A TiO2/CN-decorated wood carbon for efficient clean water production via simultaneous decontamination and evaporation

Abstract

Utilizing renewable solar energy to achieve clean, efficient, and low-cost production of clean water is of great significance. Here, a bifunctional reactor, fabricated via the in-situ growth of titanium dioxide (TiO 2 ) and graphite-phase carbon nitride (CN) in the lumen of wood carbon (WC), was demonstrated. TiO 2 and CN improve the photothermal effects of the hybrid material, while WC acts as an electron acceptor to reduce the recombination rate of photogenerated carriers . A capillary pressure of ∼27.64 kPa ensured the effective capillary rise of water in the reactor.
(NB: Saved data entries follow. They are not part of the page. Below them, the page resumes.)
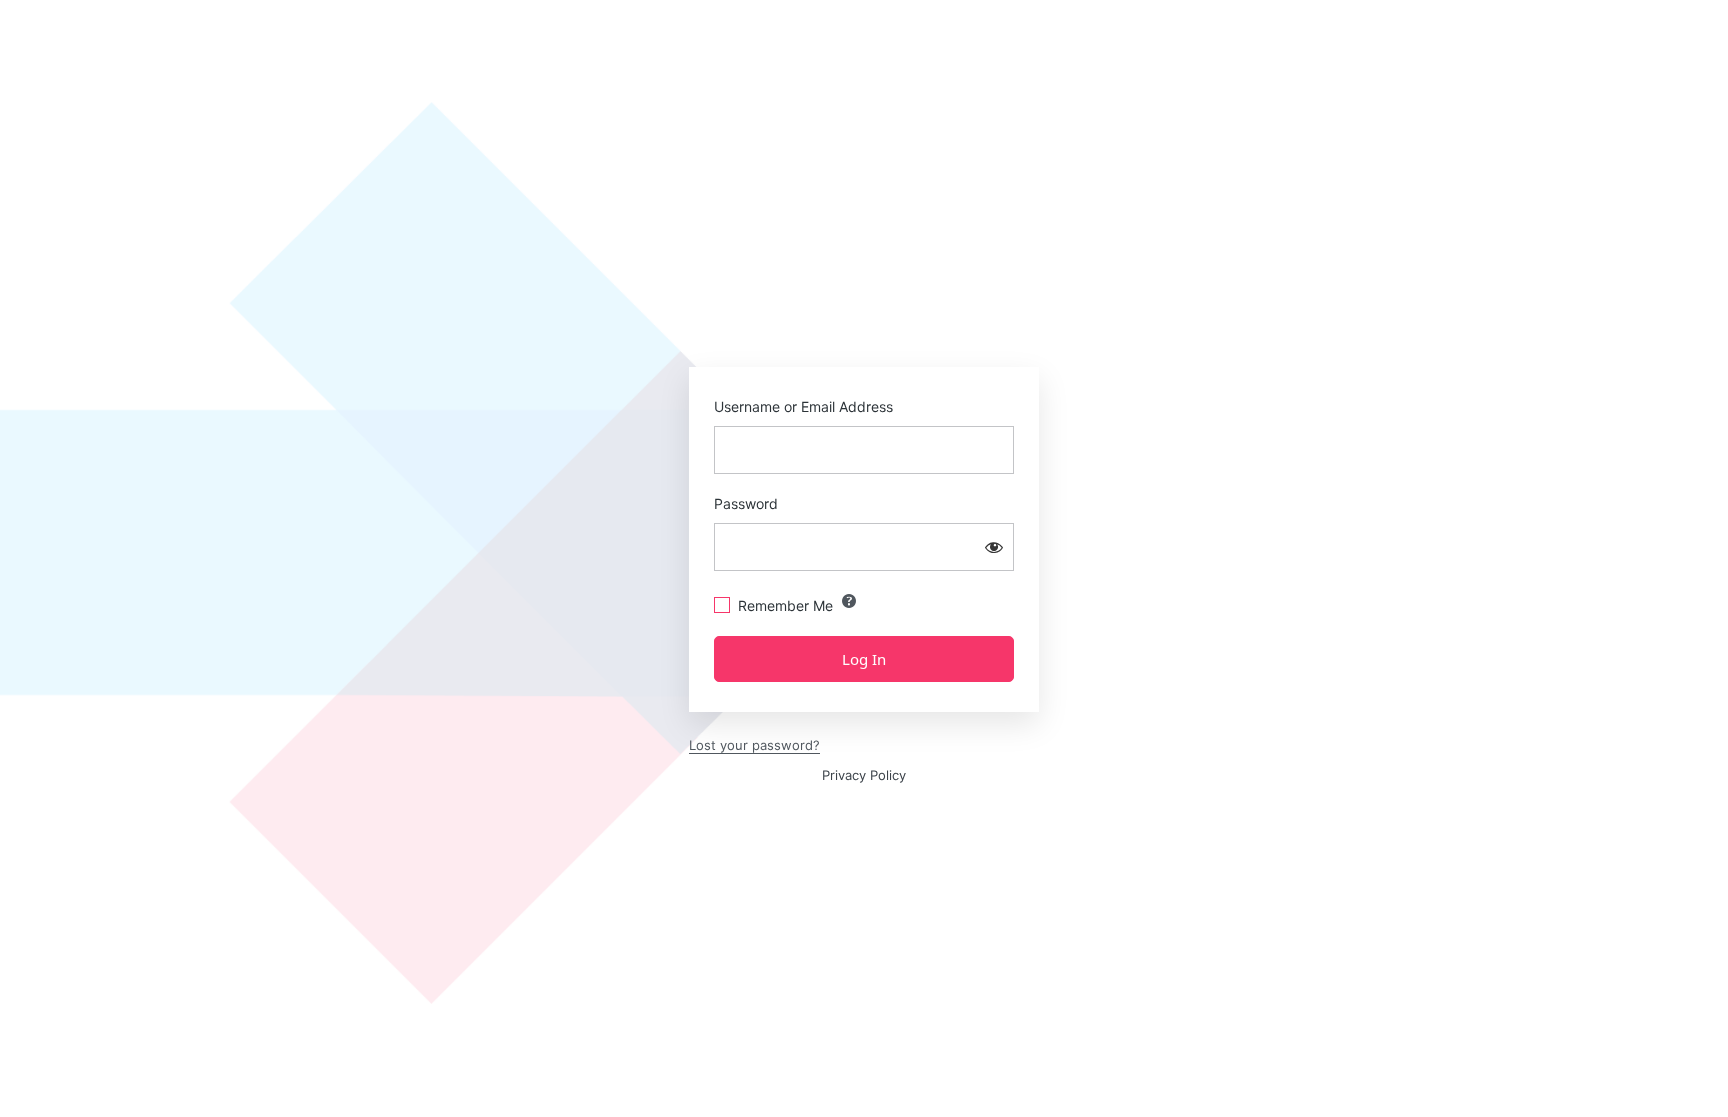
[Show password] (994, 547)
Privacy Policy (864, 775)
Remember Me (785, 605)
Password (746, 503)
Further, under 1 sun irradiation, the reactor surface temperature increased by thermalization to 87.3 °C in the dry state and 42.6 °C in the wet state. The evaporation rate in contaminated seawater and contaminated water reached 1.49 kg m −2 h −1 and 1.63 kg m −2 h −1 , with efficiency values of 84.8% and 92.1%, respectively. After 120 min of irradiation, the removal rate of rhodamine B (RhB) in contaminated seawater reached 90.5%, while in the case of contaminated water, the removal rates of tetracycline (TC), RhB, methylene blue (MB), and methyl orange (MO) reached 88%, 94%, 96%, and 100%, respectively. Moreover, the evaporated water was free of contaminants. These results showcase the potential of the proposed reactor technology towards clean water production. • The evaporation rate of the bifunctional reactor with natural porous structure was 1.63 kg m −2 h −1 . • Even growth of TiO 2 and CN in the lumen of wood carbon allowed for simultaneous evaporation and decontamination. • The likely mechanisms of photocatalysis and evaporation in the reactor were proposed.